= Instructions to follow =
Copy each entry as written.

Saved entries:
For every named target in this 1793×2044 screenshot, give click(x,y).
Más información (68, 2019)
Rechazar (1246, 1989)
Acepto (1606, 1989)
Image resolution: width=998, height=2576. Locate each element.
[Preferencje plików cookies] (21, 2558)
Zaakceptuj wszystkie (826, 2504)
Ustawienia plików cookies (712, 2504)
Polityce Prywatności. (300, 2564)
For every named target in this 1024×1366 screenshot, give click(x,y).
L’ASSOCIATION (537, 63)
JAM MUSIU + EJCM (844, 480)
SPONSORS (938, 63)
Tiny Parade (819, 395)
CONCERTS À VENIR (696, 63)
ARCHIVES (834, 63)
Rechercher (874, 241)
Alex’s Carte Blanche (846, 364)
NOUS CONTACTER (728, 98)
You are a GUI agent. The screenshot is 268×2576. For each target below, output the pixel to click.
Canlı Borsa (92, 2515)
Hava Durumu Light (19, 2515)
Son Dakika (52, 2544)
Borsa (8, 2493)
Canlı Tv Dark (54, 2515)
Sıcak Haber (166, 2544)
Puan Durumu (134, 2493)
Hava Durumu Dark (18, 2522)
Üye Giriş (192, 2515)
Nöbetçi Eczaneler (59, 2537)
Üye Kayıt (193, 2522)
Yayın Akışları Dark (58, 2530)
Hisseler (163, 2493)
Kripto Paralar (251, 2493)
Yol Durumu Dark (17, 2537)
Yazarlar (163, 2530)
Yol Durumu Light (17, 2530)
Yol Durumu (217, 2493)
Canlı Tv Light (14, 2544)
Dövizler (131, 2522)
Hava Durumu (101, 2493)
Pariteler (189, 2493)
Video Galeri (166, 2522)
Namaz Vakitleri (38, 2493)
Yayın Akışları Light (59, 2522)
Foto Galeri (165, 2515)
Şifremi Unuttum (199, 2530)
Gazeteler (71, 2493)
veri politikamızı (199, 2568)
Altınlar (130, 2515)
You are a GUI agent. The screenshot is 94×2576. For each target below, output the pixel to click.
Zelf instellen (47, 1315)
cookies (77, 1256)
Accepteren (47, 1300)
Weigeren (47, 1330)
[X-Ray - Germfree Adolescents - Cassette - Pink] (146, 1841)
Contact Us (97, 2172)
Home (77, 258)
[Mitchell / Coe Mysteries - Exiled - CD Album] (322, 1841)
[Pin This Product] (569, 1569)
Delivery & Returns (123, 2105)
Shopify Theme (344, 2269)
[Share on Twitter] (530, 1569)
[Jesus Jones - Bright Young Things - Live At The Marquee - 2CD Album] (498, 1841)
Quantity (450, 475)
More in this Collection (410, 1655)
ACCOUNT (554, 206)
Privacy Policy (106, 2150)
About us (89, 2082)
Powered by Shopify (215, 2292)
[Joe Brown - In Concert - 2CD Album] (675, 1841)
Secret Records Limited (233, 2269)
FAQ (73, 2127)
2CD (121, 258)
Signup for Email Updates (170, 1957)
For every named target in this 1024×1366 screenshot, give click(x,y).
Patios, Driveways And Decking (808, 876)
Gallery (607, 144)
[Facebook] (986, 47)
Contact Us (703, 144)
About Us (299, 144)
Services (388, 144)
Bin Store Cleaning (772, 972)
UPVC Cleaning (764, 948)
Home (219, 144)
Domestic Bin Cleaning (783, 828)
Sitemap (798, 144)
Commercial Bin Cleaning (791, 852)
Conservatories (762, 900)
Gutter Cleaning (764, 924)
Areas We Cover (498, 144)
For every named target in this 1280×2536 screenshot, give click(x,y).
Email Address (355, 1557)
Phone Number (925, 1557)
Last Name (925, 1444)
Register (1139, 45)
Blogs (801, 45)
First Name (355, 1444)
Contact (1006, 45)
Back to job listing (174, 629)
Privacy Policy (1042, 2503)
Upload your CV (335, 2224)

= Solution for this exercise =
For every named target in this 1793×2044 screenshot, give click(x,y).
Más información (68, 2019)
Rechazar (1246, 1989)
Acepto (1606, 1989)
Image resolution: width=998, height=2576. Locate each element.
[Preferencje plików cookies] (21, 2558)
Zaakceptuj wszystkie (826, 2504)
Ustawienia plików cookies (712, 2504)
Polityce Prywatności. (300, 2564)
For every named target in this 1024×1366 screenshot, give click(x,y).
L’ASSOCIATION (537, 63)
JAM MUSIU + EJCM (844, 480)
SPONSORS (938, 63)
Tiny Parade (819, 395)
CONCERTS À VENIR (696, 63)
ARCHIVES (834, 63)
Rechercher (874, 241)
Alex’s Carte Blanche (846, 364)
NOUS CONTACTER (728, 98)
You are a GUI agent. The screenshot is 268×2576. For each target below, output the pixel to click.
Canlı Borsa (92, 2515)
Hava Durumu Light (19, 2515)
Son Dakika (52, 2544)
Borsa (8, 2493)
Canlı Tv Dark (54, 2515)
Sıcak Haber (166, 2544)
Puan Durumu (134, 2493)
Hava Durumu Dark (18, 2522)
Üye Giriş (192, 2515)
Nöbetçi Eczaneler (59, 2537)
Üye Kayıt (193, 2522)
Yayın Akışları Dark (58, 2530)
Hisseler (163, 2493)
Kripto Paralar (251, 2493)
Yol Durumu Dark (17, 2537)
Yazarlar (163, 2530)
Yol Durumu Light (17, 2530)
Yol Durumu (217, 2493)
Canlı Tv Light (14, 2544)
Dövizler (131, 2522)
Hava Durumu (101, 2493)
Pariteler (189, 2493)
Video Galeri (166, 2522)
Namaz Vakitleri (38, 2493)
Yayın Akışları Light (59, 2522)
Foto Galeri (165, 2515)
Şifremi Unuttum (199, 2530)
Gazeteler (71, 2493)
veri politikamızı (199, 2568)
Altınlar (130, 2515)
You are a GUI agent. The screenshot is 94×2576. For each target below, output the pixel to click.
Zelf instellen (47, 1315)
cookies (77, 1256)
Accepteren (47, 1300)
Weigeren (47, 1330)
[X-Ray - Germfree Adolescents - Cassette - Pink] (146, 1841)
Contact Us (97, 2172)
Home (77, 258)
[Mitchell / Coe Mysteries - Exiled - CD Album] (322, 1841)
[Pin This Product] (569, 1569)
Delivery & Returns (123, 2105)
Shopify Theme (344, 2269)
[Share on Twitter] (530, 1569)
[Jesus Jones - Bright Young Things - Live At The Marquee - 2CD Album] (498, 1841)
Quantity (450, 475)
More in this Collection (410, 1655)
ACCOUNT (554, 206)
Privacy Policy (106, 2150)
About us (89, 2082)
Powered by Shopify (215, 2292)
[Joe Brown - In Concert - 2CD Album] (675, 1841)
Secret Records Limited (233, 2269)
FAQ (73, 2127)
2CD (121, 258)
Signup for Email Updates (170, 1957)
For every named target in this 1024×1366 screenshot, give click(x,y).
Patios, Driveways And Decking (808, 876)
Gallery (607, 144)
[Facebook] (986, 47)
Contact Us (703, 144)
About Us (299, 144)
Services (388, 144)
Bin Store Cleaning (772, 972)
UPVC Cleaning (764, 948)
Home (219, 144)
Domestic Bin Cleaning (783, 828)
Sitemap (798, 144)
Commercial Bin Cleaning (791, 852)
Conservatories (762, 900)
Gutter Cleaning (764, 924)
Areas We Cover (498, 144)
For every named target in this 1280×2536 screenshot, give click(x,y).
Email Address (355, 1557)
Phone Number (925, 1557)
Last Name (925, 1444)
Register (1139, 45)
Blogs (801, 45)
First Name (355, 1444)
Contact (1006, 45)
Back to job listing (174, 629)
Privacy Policy (1042, 2503)
Upload your CV (335, 2224)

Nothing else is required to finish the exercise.